Ce pas en avant qu’a accompli François Hollande s’accompagnera sans doute d’une nécessaire ouverture plus large des archives afin que les historiens puissent travailler sur des sources précises et proposer une lecture détaillée des évènements, un demi siècle après les évènements, c’est le bon moment.
Le Parlement n’entend pas dicter l’histoire, interférer dans le travail des historiens, il souhaite instaurer un débat. Aucune guerre n’est propre, aucun conflit n’a les héros d’un côté et les démons de l’autre. La guerre d’Algérie n’échappe pas à cette dure loi.
A ce titre, jeudi prochain sera ainsi discutée un texte visant à commémorer l’ensemble des victimes du conflit algérien sans distinction de camps et d’engagement. La date du 19 mars a été choisie non parce qu’elle marquerait d’une quelconque manière la fin de la guerre mais parce qu’elle constitue une date éminemment symbolique, celle du cessez-le-feu. Cette date met en avant la volonté des deux parties d’aboutir à un règlement pacifique du conflit et à renoncer durablement à l’usage de la violence. Cela ne signifie pas que la violence ou les hostilités ont disparu après le 19 mars puisque les attentats de l’OAS, les massacres de Harkis sont autant d’actes témoignant de l’horreur de ce conflit.

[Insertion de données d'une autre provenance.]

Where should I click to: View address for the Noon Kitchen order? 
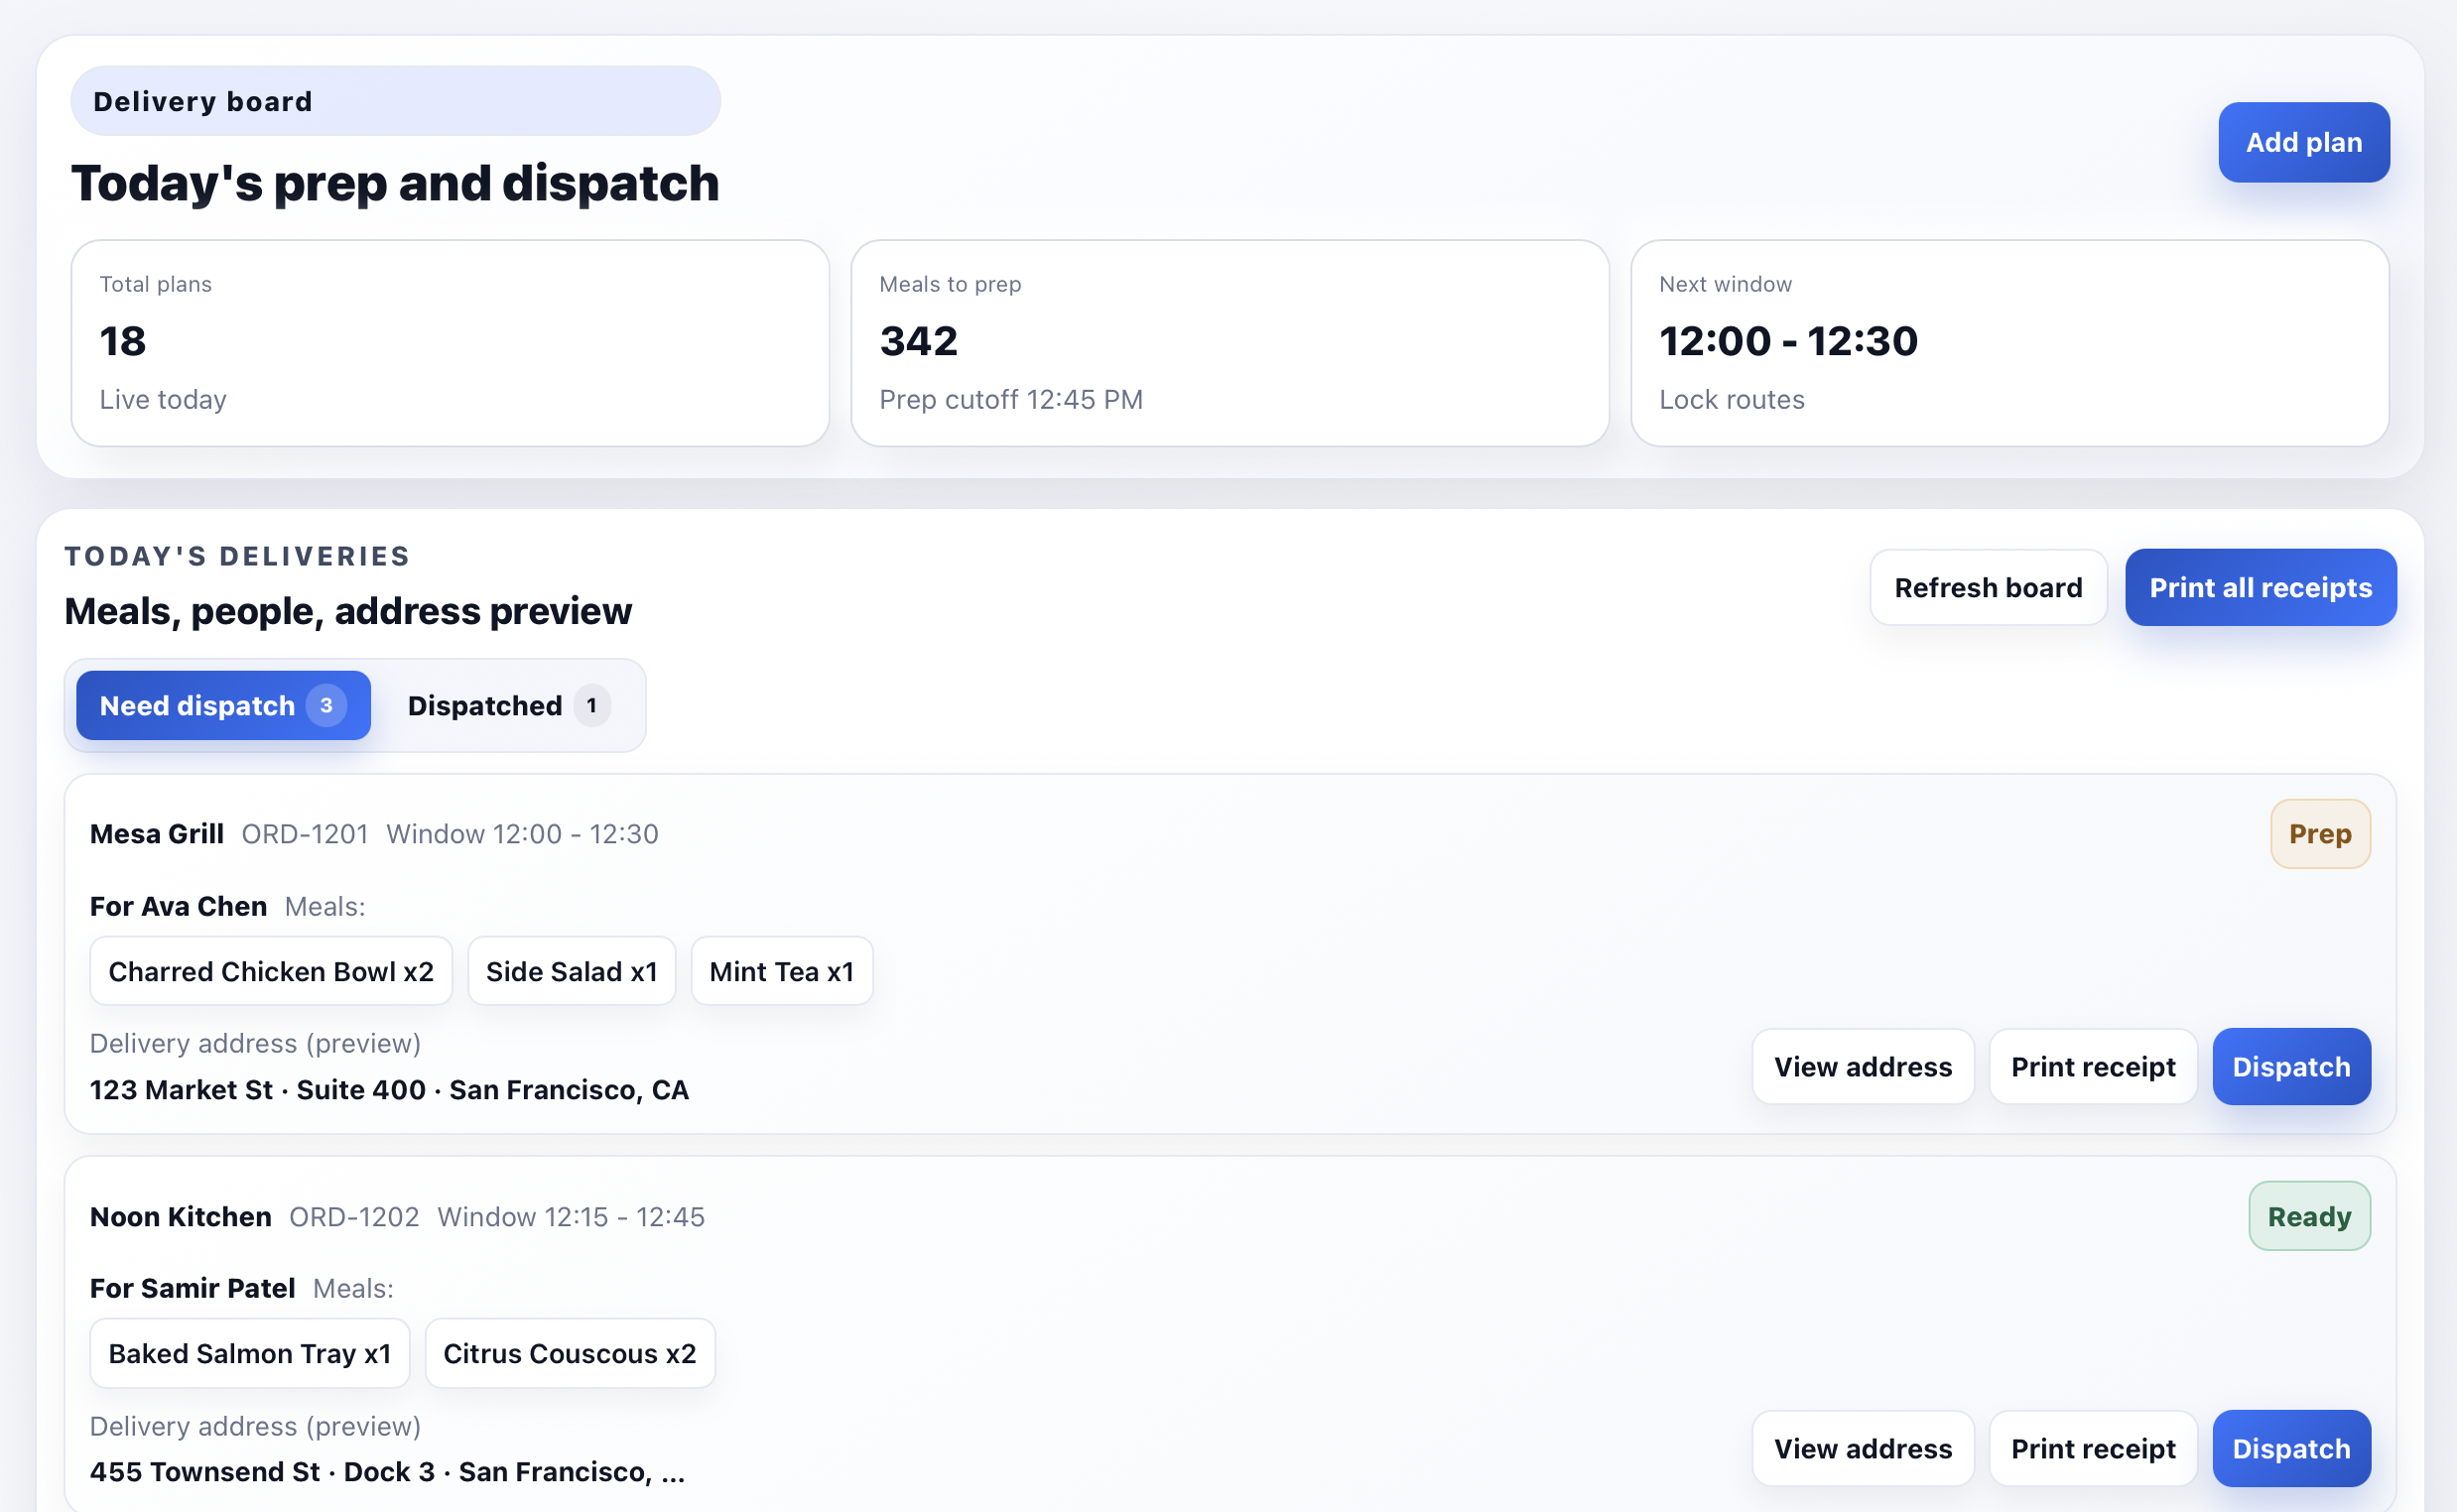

Cette commémoration permettra je l’espère d’instaurer un espace de dialogue des mémoires, offrant une lecture apaisée de ces questions.
Beaucoup reste encore à faire, l’Etat doit encore reconnaître l’usage de la torture en Algérie mais aujourd’hui la gauche a démontré qu’une autre vision des relations franco algériennes était possible, axée non sur la repentance mais sur le dialogue, le respect et l’examen des erreurs du passé. Les morts du 17 octobre 1961 ont désormais une reconnaissance posthume. Leurs familles peuvent estimer qu’ils ne seront pas morts anonymement en vain. Après cette reconnaissance, la France se retrouve, elle redevient elle-même une Nation unique qui n’est jamais aussi grande que quand elle se regarde en face lucidement.
Monsieur le Ministre, Monsieur le Président, mes chers collègues.
Je ne peux conclure sans un mot personnel sur cette douloureuse période franco-algérienne qui a impacté ma propre famille. Je veux rendre hommage à ma mère emprisonnait pour ses idées politiques. Je veux rendre hommage à mon père arrêté en France, torturé et exilé dans une prison d’Alger.
Alors, pour tous les algériens, pour tous les français, et pour la grandeur de la France, le groupe socialiste votera cette proposition de résolution.